Мы отправились вперед с одним из проводников, надеясь проложить путь другой группе, следовавшей за нами и состоявшей из второго проводника и носильщиков. Мы медленно продвигались, все время перекликаясь с идущей за нами второй группой. Поверхность, по которой мы шли, была труднопреодолима даже в обычных условиях, а во время метели она была ужасна. Не раз мы скользили на покрытых мхом скалах, нередко достигавших двадцати метров высоты. Нам такое «катание» было не страшно, но наше беспокойство за носильщиков все возрастало; наконец связь между группами оборвалась, и трудно было представить, как они преодолевают это пространство со своим тяжелым грузом. Наш проводник предложил направиться к скалистому утесу, где можно было бы переночевать и куда, как он надеялся, придет и вторая группа. Через несколько часов мы наконец добрались до этого убежища. Я мечтала об удобной пещере и была разочарована, поняв, что нам предстоит провести ночь на очень узком выступе шириной два метра, а длиной пятнадцать, к тому же скала под выступом отвесно спускалась прямо в бурную реку.
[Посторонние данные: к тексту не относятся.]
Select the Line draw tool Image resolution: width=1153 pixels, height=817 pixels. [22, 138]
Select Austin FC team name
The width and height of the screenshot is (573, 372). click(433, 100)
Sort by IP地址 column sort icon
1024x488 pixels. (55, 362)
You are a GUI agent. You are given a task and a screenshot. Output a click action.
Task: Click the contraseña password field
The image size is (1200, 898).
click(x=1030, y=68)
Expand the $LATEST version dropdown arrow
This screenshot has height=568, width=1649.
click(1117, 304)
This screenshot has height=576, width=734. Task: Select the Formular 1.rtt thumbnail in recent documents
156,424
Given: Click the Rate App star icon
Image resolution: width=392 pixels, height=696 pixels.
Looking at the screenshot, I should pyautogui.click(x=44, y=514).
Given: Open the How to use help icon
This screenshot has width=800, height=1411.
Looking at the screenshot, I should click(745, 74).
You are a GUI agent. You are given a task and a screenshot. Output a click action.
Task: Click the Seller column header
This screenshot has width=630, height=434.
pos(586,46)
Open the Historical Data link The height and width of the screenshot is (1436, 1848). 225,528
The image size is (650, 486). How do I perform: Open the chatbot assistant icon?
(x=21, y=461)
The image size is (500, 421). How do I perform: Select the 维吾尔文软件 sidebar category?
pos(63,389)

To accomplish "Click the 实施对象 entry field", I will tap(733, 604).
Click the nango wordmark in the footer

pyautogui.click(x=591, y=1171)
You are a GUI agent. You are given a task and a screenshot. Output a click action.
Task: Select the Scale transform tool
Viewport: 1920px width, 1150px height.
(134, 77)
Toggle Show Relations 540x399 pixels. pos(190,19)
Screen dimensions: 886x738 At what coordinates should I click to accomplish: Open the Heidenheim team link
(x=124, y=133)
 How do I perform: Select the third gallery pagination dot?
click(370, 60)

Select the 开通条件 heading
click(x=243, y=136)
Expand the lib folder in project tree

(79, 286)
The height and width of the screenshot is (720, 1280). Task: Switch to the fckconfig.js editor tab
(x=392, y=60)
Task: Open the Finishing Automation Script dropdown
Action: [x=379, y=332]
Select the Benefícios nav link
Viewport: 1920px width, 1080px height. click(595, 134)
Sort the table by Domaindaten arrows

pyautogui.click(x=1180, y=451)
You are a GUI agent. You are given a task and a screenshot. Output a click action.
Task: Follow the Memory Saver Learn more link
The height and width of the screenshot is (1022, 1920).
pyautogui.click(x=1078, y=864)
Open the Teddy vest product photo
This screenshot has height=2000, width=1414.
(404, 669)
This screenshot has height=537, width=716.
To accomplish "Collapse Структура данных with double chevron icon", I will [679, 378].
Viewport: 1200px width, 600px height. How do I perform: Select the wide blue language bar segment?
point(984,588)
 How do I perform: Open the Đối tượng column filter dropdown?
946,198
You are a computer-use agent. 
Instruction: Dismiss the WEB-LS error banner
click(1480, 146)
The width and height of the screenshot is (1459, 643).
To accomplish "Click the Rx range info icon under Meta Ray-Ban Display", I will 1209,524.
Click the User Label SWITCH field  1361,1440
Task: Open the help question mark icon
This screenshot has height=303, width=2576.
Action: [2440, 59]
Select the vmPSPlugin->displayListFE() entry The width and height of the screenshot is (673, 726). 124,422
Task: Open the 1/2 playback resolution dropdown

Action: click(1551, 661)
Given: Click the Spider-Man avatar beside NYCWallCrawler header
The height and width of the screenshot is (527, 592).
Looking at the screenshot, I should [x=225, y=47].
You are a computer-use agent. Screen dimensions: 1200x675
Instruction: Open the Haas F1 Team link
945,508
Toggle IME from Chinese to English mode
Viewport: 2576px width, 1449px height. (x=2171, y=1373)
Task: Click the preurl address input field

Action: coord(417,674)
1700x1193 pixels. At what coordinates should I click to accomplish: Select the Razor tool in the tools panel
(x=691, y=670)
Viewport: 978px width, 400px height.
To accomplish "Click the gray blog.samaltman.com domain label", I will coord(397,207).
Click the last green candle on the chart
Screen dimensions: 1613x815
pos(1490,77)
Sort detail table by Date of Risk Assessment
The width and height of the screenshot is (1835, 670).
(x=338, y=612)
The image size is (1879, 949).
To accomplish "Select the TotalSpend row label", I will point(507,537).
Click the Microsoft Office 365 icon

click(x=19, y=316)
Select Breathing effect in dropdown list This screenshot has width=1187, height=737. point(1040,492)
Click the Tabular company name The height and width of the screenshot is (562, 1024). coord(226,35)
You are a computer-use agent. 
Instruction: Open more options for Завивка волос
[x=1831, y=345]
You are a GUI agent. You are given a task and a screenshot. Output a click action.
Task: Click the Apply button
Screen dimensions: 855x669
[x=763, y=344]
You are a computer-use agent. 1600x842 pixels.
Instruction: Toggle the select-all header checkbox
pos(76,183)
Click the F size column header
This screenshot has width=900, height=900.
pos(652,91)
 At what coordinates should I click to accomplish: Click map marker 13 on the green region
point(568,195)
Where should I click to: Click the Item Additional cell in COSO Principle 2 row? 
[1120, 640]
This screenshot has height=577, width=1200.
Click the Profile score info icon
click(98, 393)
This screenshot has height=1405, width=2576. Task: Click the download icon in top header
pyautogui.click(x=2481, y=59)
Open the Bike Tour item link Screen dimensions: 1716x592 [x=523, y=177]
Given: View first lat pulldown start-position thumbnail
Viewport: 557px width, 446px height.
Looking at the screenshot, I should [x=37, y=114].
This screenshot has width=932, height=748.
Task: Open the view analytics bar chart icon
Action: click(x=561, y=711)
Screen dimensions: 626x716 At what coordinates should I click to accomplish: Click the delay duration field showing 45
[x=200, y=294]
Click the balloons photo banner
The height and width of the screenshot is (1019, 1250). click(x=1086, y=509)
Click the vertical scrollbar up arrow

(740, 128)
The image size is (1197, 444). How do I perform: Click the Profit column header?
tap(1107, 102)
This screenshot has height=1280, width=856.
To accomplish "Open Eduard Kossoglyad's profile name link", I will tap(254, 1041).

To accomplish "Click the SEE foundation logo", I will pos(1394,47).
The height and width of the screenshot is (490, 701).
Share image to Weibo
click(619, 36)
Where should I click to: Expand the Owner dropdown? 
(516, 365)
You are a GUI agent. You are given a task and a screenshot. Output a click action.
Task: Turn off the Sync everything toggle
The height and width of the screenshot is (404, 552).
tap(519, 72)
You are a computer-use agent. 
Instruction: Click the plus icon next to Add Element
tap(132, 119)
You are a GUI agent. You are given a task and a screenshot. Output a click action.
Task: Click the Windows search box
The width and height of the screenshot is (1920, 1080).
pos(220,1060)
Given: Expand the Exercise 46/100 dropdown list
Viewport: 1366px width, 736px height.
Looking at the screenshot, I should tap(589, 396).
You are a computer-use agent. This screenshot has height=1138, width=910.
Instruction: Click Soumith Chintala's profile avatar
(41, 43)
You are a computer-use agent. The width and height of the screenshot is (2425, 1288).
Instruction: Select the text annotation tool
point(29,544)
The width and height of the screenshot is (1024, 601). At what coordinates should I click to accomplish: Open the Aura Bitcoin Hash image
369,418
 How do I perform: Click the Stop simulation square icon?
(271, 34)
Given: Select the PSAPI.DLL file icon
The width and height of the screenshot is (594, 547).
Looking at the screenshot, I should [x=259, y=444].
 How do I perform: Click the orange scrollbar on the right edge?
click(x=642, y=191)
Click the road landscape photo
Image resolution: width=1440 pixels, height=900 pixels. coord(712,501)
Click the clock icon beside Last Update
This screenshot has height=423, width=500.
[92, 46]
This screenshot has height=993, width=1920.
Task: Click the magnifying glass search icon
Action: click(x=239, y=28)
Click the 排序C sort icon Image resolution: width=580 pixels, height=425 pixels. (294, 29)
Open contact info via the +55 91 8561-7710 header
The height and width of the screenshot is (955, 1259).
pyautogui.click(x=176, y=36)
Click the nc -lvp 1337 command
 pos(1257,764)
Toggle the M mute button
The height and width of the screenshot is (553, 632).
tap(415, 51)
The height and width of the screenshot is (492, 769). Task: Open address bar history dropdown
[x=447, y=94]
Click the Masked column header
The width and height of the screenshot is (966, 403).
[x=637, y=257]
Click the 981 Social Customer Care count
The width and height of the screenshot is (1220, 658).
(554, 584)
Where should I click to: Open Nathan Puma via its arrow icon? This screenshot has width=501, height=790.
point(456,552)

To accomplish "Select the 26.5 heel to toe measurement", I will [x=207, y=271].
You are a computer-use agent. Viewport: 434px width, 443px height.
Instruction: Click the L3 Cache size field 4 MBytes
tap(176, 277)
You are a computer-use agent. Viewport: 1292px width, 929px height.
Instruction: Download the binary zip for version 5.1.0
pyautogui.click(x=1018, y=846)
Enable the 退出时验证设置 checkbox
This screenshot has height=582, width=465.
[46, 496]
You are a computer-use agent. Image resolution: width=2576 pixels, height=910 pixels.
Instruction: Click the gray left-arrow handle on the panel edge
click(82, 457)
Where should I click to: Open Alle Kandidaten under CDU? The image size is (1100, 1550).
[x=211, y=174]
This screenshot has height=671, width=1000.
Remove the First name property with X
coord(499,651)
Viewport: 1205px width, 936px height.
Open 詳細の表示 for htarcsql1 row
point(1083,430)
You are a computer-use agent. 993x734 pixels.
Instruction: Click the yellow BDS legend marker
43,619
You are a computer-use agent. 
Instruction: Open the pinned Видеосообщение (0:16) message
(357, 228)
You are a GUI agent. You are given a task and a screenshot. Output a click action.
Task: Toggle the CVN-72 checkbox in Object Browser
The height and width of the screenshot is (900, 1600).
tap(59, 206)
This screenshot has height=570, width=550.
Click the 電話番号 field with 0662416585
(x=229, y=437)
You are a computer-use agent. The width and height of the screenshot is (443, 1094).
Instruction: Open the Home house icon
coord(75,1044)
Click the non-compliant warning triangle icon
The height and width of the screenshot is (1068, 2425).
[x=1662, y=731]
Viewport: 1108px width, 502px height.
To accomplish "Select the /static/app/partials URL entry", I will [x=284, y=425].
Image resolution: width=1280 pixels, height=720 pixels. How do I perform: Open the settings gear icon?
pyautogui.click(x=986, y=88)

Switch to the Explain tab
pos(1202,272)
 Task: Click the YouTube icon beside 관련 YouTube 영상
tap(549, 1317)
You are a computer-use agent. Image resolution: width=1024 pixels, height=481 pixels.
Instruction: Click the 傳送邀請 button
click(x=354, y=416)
Мы разожгли костер и присели вокруг него в промокшей одежде, напряженно прислушиваясь — не раздадутся ли крики носильщиков. Но только после полуночи мы наконец услышали едва доносившиеся до нас голоса, стали сигналить с помощью факелов и вздохнули с облегчением, лишь когда носильщики один за другим дотащились до нашей стоянки и сбросили свой тяжелый груз. Переход для них был очень трудным, но мы расстались с ними на следующий день добрыми друзьями. Затем шведская экспедиция разделилась, так как ее сотрудники направились в разные стороны, и только Оке, Олаф и я вернулись в Кению, чтобы продолжать свои исследования на горе Элгон. Когда мы добрались до дома друзей, у которых оставался Пиппин, он весело встретил меня.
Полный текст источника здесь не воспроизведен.